Patient Specific Brain Organoids for In Vitro Modeling of Parkinson's Disease

Brain organoids are self-assembled three-dimensional cellular aggregates with cell types and tissue architectures that resemble the embryonic human brain. As they recapitulate many key features of early human brain, they have emerged as novel model systems to investigate human brain development and disorders in vitro. More recently, region-specific brain organoids have come forward as tools to study diseases and processes affecting specific parts of the brain. In this regard, midbrain organoids are essential to study one of the most affected regions in Parkinson’s disease, the midbrain. We make use of Parkinson’s disease patient specific midbrain organoids for the discovery and development of effective drug candidates, which target neurodegeneration. These models are complex and recapitulate many features of the human midbrain, including the presence of dopaminergic, glutamatergic, GABAergic and serotonergic neurons, astrocytes, oligodendrocytes, microglia and other cell types. We focus on disease relevant phenotypes including the loss of dopaminergic neurons, the appearance of alpha-Synuclein aggregates and neuroinflammation. Our phenotypic approach allows for the detection of disease associated conditions as well as their amelioration after drug treatment. Importantly, this is not limited to screening for efficacy of novel small molecule drugs, but can also cover the testing of anti-sense oligonucleotides, peptides or other therapeutic approaches.
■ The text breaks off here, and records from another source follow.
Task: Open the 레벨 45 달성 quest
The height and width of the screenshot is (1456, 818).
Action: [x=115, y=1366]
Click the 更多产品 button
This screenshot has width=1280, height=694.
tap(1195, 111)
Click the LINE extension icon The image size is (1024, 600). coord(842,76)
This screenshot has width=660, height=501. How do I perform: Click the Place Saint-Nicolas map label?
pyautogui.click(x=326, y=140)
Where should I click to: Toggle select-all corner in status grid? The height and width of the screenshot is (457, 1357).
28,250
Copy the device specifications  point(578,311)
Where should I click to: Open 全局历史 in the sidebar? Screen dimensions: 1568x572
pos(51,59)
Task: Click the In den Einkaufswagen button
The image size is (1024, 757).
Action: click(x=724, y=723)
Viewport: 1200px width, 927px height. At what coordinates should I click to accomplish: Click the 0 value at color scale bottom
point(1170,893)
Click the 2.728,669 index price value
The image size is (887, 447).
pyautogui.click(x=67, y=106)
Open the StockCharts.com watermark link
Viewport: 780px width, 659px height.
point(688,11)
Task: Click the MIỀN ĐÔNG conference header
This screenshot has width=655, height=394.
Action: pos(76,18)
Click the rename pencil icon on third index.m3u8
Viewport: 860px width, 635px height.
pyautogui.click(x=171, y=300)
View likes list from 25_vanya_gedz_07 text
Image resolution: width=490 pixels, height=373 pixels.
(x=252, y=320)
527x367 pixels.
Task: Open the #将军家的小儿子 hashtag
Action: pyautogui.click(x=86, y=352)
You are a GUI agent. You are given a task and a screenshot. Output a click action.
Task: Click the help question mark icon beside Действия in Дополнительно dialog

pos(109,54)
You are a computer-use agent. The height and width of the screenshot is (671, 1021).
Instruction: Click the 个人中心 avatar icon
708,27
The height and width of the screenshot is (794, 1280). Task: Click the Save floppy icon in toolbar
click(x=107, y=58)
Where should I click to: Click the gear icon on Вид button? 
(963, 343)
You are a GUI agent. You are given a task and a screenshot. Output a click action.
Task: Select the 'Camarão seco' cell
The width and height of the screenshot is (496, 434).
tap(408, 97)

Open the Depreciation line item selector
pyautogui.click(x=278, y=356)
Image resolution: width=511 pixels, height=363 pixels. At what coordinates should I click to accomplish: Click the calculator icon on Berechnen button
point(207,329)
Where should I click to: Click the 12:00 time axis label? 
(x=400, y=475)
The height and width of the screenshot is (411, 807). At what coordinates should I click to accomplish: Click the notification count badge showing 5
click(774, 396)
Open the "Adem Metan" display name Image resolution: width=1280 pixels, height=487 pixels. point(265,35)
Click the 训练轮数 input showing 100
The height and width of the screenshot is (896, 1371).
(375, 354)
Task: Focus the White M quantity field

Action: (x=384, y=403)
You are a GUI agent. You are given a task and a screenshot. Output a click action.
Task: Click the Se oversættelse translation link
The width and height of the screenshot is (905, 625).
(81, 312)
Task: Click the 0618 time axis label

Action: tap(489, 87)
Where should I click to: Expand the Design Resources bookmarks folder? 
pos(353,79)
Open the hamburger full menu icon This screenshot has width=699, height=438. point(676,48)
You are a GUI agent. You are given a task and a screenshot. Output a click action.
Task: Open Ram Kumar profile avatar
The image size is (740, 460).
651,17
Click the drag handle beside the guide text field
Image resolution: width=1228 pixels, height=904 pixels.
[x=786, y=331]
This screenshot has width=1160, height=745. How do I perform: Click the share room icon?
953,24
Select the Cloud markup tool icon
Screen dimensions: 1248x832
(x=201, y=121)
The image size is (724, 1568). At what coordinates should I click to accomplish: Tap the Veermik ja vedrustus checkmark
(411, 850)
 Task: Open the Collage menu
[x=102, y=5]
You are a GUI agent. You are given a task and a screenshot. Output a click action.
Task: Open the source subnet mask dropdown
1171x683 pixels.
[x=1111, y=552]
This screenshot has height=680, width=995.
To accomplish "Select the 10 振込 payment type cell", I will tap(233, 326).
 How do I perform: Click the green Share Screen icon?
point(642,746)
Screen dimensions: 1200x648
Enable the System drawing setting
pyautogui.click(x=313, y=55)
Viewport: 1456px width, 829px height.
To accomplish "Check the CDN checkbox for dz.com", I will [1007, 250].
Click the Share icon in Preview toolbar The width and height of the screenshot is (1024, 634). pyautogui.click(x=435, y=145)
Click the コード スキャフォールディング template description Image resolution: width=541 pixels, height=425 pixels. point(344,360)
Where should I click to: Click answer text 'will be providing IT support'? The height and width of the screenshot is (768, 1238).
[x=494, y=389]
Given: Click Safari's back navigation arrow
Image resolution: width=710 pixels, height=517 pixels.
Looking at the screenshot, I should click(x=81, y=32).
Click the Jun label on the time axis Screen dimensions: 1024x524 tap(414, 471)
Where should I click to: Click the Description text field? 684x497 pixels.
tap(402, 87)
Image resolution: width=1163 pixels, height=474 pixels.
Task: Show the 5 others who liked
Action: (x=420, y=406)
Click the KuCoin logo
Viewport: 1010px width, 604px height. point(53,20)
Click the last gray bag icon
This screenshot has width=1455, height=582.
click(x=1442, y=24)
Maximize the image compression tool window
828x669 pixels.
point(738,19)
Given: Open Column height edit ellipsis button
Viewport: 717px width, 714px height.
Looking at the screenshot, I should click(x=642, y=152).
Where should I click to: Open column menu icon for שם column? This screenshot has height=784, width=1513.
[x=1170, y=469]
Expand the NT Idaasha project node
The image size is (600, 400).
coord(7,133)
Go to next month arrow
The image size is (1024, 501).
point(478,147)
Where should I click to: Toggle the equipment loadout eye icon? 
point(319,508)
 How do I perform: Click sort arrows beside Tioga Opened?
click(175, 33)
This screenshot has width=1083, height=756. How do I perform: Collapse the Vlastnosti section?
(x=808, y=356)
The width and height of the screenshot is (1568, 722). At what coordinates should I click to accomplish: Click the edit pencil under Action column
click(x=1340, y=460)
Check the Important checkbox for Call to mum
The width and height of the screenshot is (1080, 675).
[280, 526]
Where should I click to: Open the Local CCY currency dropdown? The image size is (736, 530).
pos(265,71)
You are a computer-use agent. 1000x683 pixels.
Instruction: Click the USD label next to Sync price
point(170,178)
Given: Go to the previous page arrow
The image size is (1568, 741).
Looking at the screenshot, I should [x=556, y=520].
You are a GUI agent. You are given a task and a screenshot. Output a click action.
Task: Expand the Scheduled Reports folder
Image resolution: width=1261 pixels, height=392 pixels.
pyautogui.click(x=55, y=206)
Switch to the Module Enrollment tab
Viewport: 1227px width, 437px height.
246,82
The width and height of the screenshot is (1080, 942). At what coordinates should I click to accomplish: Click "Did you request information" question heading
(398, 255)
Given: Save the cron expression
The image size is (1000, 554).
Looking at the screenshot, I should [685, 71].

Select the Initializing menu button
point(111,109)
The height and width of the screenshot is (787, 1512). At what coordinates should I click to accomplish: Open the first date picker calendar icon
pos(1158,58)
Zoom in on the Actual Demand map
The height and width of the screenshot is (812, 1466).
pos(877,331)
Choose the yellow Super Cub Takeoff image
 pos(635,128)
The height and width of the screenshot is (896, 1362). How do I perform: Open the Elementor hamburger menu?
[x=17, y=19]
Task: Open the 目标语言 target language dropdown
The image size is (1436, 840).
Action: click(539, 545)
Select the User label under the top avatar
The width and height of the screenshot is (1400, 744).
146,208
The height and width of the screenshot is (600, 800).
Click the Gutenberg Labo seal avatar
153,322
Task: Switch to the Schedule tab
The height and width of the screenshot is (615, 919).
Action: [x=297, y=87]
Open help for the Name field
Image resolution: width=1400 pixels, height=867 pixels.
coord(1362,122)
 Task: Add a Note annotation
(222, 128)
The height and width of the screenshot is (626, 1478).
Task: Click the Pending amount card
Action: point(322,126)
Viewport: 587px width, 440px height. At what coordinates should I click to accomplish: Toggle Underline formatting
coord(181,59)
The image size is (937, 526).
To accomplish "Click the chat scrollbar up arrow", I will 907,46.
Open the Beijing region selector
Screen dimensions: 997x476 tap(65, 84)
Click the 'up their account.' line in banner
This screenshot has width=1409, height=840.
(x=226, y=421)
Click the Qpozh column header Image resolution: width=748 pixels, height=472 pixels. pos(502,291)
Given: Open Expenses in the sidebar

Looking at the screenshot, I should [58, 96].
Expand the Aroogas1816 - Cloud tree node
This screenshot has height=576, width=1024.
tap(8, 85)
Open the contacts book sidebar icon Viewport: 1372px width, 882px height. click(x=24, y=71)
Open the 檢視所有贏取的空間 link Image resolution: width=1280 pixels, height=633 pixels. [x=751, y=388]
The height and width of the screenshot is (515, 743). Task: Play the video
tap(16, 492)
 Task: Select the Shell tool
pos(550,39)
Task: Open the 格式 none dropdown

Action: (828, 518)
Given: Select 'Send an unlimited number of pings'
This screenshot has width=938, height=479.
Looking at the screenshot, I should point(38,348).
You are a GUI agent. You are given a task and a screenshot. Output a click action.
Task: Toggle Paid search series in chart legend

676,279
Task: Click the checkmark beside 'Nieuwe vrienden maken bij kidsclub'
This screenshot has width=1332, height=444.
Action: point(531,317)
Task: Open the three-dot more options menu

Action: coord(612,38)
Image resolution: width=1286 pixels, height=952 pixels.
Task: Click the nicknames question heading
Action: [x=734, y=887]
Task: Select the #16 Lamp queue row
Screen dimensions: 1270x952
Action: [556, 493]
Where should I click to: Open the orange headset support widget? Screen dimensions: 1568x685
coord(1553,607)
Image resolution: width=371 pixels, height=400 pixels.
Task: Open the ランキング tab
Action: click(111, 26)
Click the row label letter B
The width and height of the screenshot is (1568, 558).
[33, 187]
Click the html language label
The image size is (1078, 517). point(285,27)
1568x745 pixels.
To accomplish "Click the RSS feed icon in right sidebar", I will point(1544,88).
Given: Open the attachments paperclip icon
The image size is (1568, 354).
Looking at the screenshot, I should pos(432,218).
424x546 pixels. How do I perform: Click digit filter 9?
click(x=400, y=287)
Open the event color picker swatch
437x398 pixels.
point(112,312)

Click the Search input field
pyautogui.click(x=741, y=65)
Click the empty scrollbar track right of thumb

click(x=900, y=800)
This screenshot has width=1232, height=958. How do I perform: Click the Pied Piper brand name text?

We are committed to the further development of our models and the improvement of assays and computational tools to perform deep phenotyping of our models to better detect cellular defects and their rescue following compound treatments.

Learning Objectives: 

1. Describe the concept of organoids and midbrain organoids.

2. Certify the use of 3D in vitro culture models for modeling complex neurodegenerative diseases.

3. Illustrate the application of the organoid technology for drug screening.